• **Given information**:
>>>
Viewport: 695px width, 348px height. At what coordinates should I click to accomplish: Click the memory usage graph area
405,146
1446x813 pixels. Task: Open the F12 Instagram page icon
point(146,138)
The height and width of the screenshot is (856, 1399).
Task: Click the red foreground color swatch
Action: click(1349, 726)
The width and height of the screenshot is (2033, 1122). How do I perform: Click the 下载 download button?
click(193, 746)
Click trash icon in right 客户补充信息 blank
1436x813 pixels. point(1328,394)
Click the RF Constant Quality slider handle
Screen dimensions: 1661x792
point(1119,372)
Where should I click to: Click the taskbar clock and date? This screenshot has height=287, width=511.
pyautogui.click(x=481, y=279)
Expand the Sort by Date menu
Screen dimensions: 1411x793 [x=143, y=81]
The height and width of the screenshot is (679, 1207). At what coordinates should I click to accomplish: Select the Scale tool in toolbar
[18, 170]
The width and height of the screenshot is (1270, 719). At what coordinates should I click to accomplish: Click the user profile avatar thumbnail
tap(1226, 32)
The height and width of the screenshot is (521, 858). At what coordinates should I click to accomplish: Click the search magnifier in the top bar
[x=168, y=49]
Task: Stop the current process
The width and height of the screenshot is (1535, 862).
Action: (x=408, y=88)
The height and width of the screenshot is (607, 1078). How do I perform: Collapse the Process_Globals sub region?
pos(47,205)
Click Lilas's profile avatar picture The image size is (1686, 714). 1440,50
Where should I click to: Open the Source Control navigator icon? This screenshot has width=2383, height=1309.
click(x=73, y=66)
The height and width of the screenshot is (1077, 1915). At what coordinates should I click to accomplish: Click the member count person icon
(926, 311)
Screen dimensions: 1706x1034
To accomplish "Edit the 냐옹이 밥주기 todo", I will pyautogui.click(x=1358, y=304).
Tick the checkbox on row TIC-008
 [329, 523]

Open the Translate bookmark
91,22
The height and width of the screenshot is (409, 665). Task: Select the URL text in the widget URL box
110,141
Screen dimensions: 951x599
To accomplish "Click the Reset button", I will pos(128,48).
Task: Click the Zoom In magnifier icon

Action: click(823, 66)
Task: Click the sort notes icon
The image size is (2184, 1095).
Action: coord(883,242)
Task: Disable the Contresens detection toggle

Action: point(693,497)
<<<
Print the material once more, keeping every word as it is.

Viewport: 695px width, 348px height. At what coordinates should I click to accomplish: Click the memory usage graph area
405,146
1446x813 pixels. Task: Open the F12 Instagram page icon
point(146,138)
The height and width of the screenshot is (856, 1399).
Task: Click the red foreground color swatch
Action: click(1349, 726)
The width and height of the screenshot is (2033, 1122). How do I perform: Click the 下载 download button?
click(193, 746)
Click trash icon in right 客户补充信息 blank
1436x813 pixels. point(1328,394)
Click the RF Constant Quality slider handle
Screen dimensions: 1661x792
point(1119,372)
Where should I click to: Click the taskbar clock and date? This screenshot has height=287, width=511.
pyautogui.click(x=481, y=279)
Expand the Sort by Date menu
Screen dimensions: 1411x793 [x=143, y=81]
The height and width of the screenshot is (679, 1207). At what coordinates should I click to accomplish: Select the Scale tool in toolbar
[18, 170]
The width and height of the screenshot is (1270, 719). At what coordinates should I click to accomplish: Click the user profile avatar thumbnail
tap(1226, 32)
The height and width of the screenshot is (521, 858). At what coordinates should I click to accomplish: Click the search magnifier in the top bar
[x=168, y=49]
Task: Stop the current process
The width and height of the screenshot is (1535, 862).
Action: (x=408, y=88)
The height and width of the screenshot is (607, 1078). How do I perform: Collapse the Process_Globals sub region?
pos(47,205)
Click Lilas's profile avatar picture The image size is (1686, 714). 1440,50
Where should I click to: Open the Source Control navigator icon? This screenshot has width=2383, height=1309.
click(x=73, y=66)
The height and width of the screenshot is (1077, 1915). At what coordinates should I click to accomplish: Click the member count person icon
(926, 311)
Screen dimensions: 1706x1034
To accomplish "Edit the 냐옹이 밥주기 todo", I will pyautogui.click(x=1358, y=304).
Tick the checkbox on row TIC-008
 [329, 523]

Open the Translate bookmark
91,22
The height and width of the screenshot is (409, 665). Task: Select the URL text in the widget URL box
110,141
Screen dimensions: 951x599
To accomplish "Click the Reset button", I will pos(128,48).
Task: Click the Zoom In magnifier icon

Action: click(823, 66)
Task: Click the sort notes icon
The image size is (2184, 1095).
Action: coord(883,242)
Task: Disable the Contresens detection toggle

Action: point(693,497)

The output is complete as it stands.